D3-instantons, Mock Theta Series and Twistors

TL;DR

This paper explores the mathematical structure of D-instanton corrections in string theory, demonstrating modular invariance and the role of mock theta series in the twistorial description of hypermultiplet moduli spaces.

Contribution

It proves the SL(2,Z) symmetry in the one-instanton approximation and links modular anomalies to mock theta series within the twistorial framework.

Findings

SL(2,Z) symmetry is established in the one-instanton approximation.

Modular anomalies are canceled by contact transformations involving mock theta series.

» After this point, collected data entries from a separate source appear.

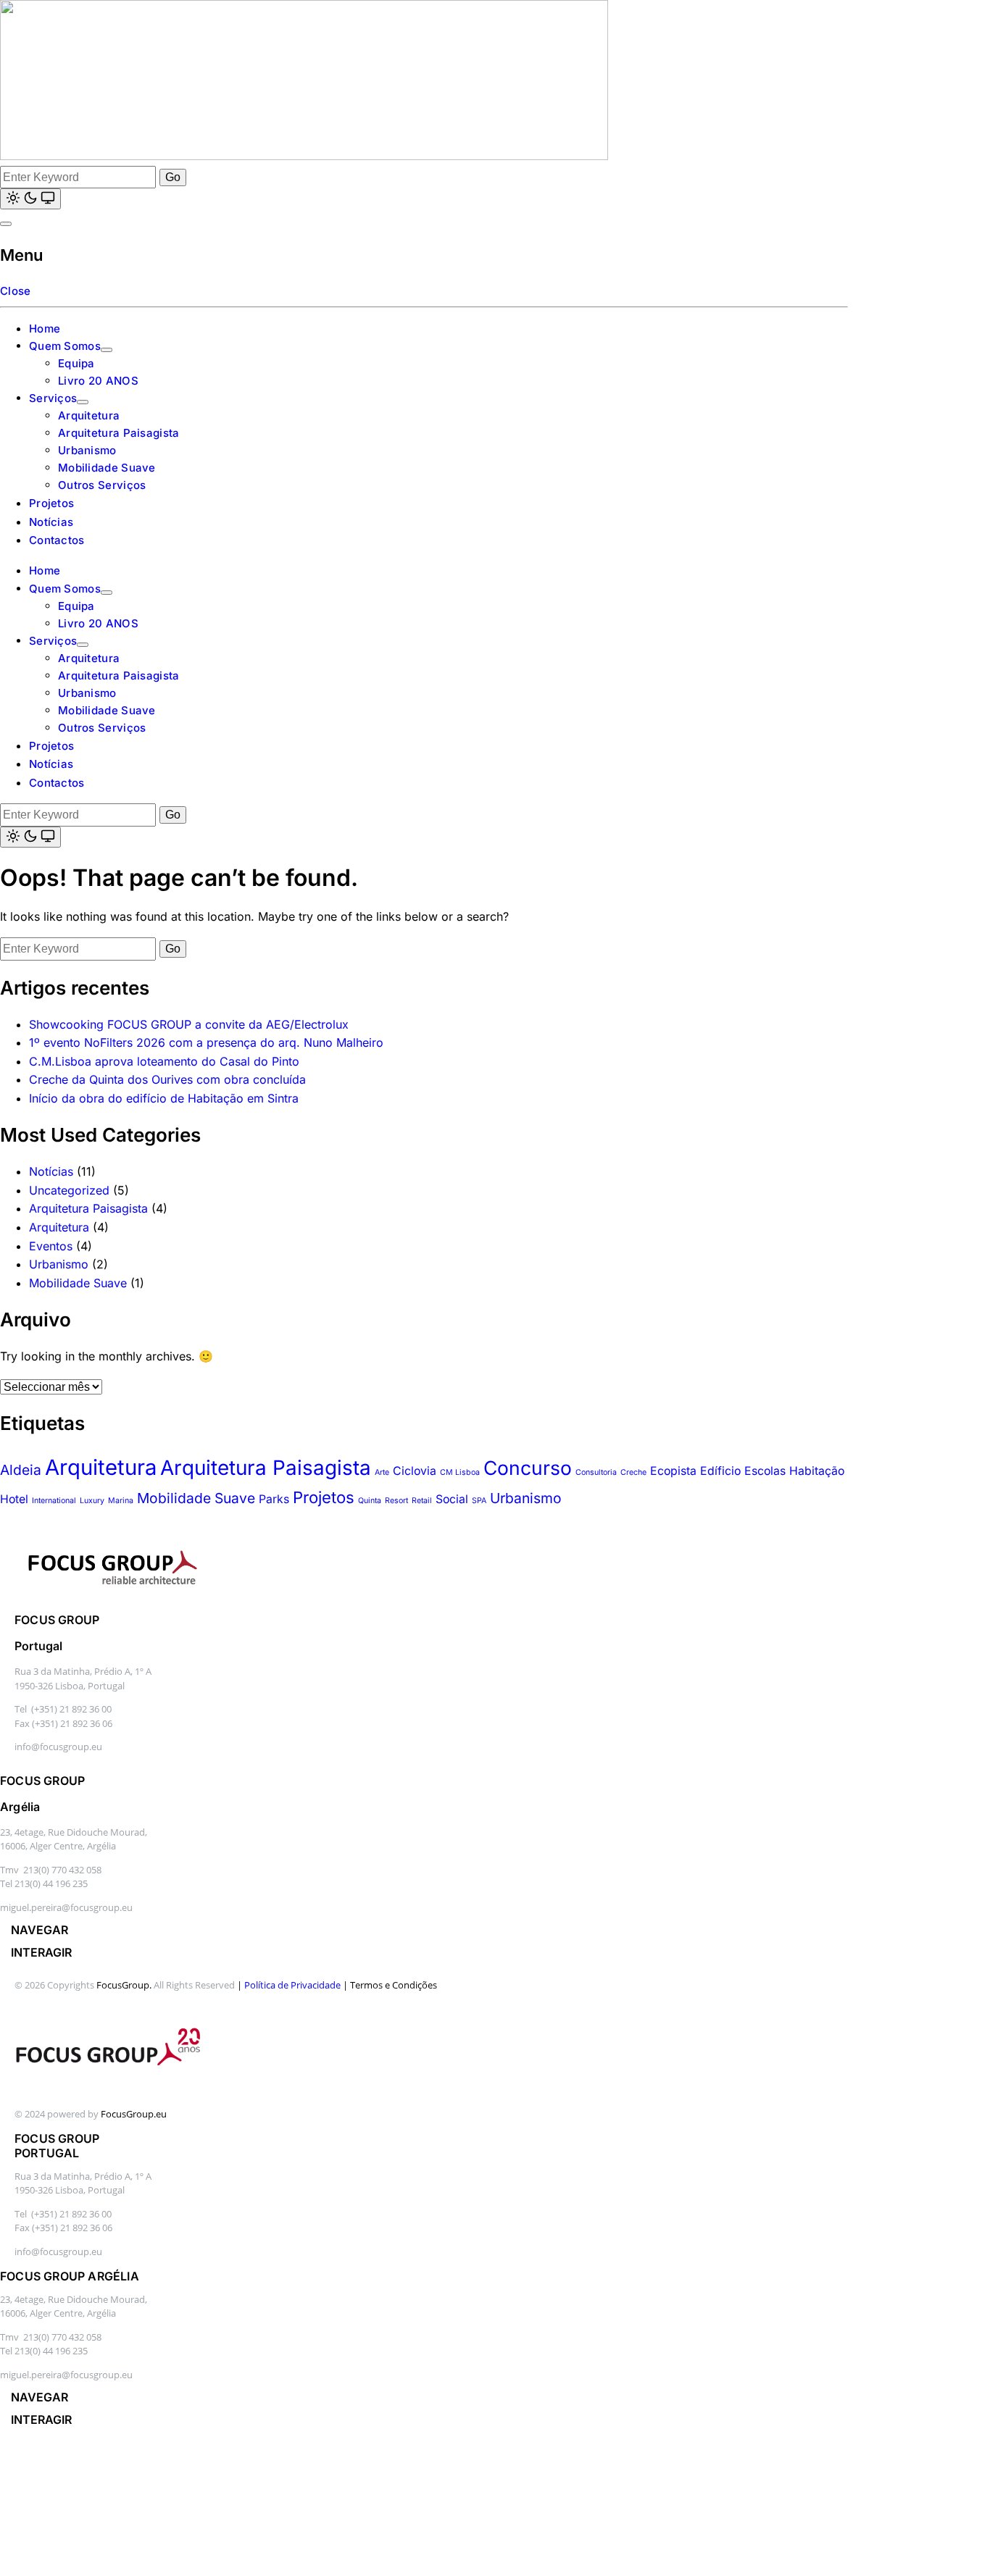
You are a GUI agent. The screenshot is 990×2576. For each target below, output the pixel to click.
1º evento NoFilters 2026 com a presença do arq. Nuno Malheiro (206, 1042)
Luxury (92, 1500)
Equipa (76, 363)
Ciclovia (414, 1471)
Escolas (765, 1471)
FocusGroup (122, 1984)
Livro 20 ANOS (98, 381)
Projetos (51, 503)
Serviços (53, 398)
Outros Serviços (102, 485)
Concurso (527, 1467)
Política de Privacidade (292, 1984)
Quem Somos (65, 346)
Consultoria (596, 1472)
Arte (382, 1472)
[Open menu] (6, 224)
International (54, 1500)
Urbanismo (87, 450)
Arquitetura (89, 415)
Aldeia (20, 1470)
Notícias (51, 522)
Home (44, 328)
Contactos (57, 540)
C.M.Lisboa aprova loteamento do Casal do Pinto (164, 1061)
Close (15, 291)
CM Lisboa (460, 1472)
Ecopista (673, 1471)
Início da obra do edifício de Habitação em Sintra (164, 1098)
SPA (479, 1500)
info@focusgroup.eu (58, 1746)
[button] (43, 1929)
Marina (120, 1500)
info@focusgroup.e (55, 2251)
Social (452, 1499)
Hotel (14, 1499)
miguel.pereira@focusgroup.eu (66, 1907)
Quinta (369, 1500)
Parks (274, 1499)
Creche (633, 1472)
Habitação (816, 1471)
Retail (422, 1500)
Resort (396, 1500)
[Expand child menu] (106, 350)
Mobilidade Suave (107, 467)
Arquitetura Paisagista (119, 433)
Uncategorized (69, 1190)
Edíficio (720, 1471)
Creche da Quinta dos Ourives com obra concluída (167, 1079)
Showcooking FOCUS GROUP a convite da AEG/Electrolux (189, 1024)
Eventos (50, 1246)
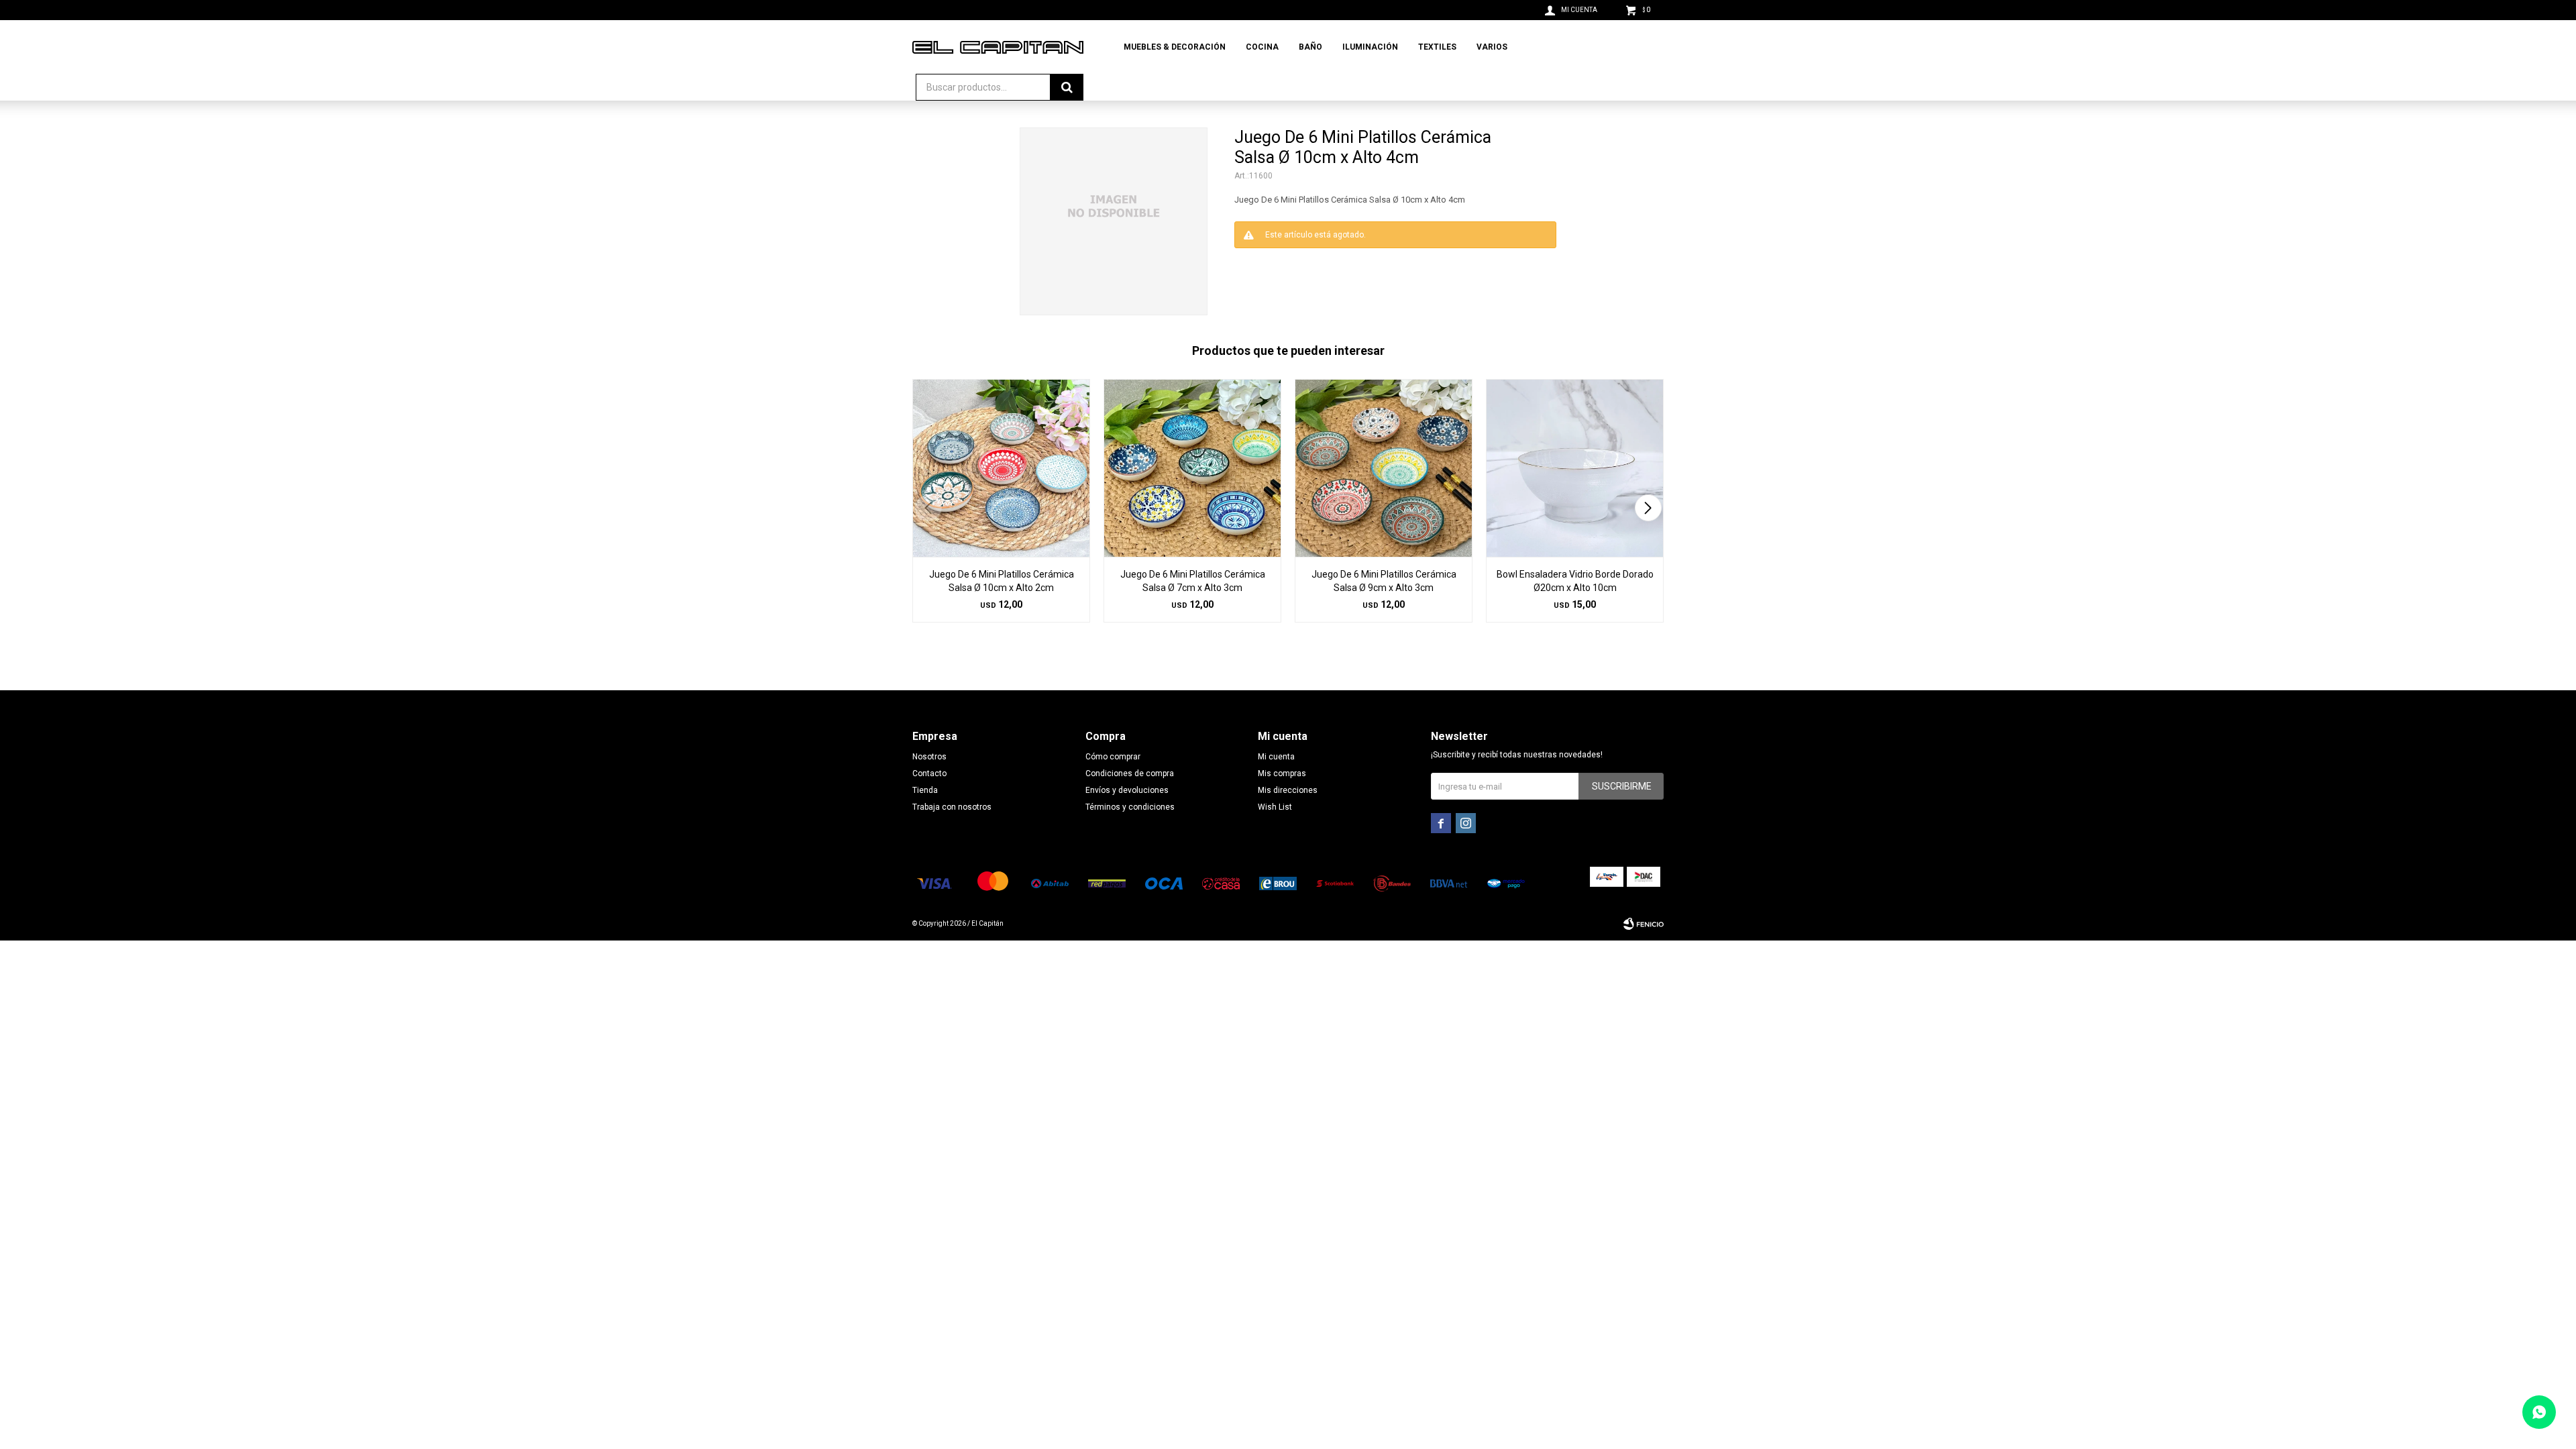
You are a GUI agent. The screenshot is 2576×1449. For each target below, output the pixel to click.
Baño (1310, 47)
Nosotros (929, 756)
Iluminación (1370, 47)
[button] (1648, 508)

The work connects Donaldson-Thomas invariants, twistors, and mock theta functions in string theory.

Abstract

The D-instanton corrected hypermultiplet moduli space of type II string theory compactified on a Calabi-Yau threefold is known in the type IIA picture to be determined in terms of the generalized Donaldson-Thomas invariants, through a twistorial construction. At the same time, in the mirror type IIB picture, and in the limit where only D3-D1-D(-1)-instanton corrections are retained, it should carry an isometric action of the S-duality group SL(2,Z). We prove that this is the case in the one-instanton approximation, by constructing a holomorphic action of SL(2,Z) on the linearized twistor space. Using the modular invariance of the D4-D2-D0 black hole partition function, we show that the standard Darboux coordinates in twistor space have modular anomalies controlled by period integrals of a Siegel-Narain theta series, which can be canceled by a contact transformation generated by a holomorphic mock theta series.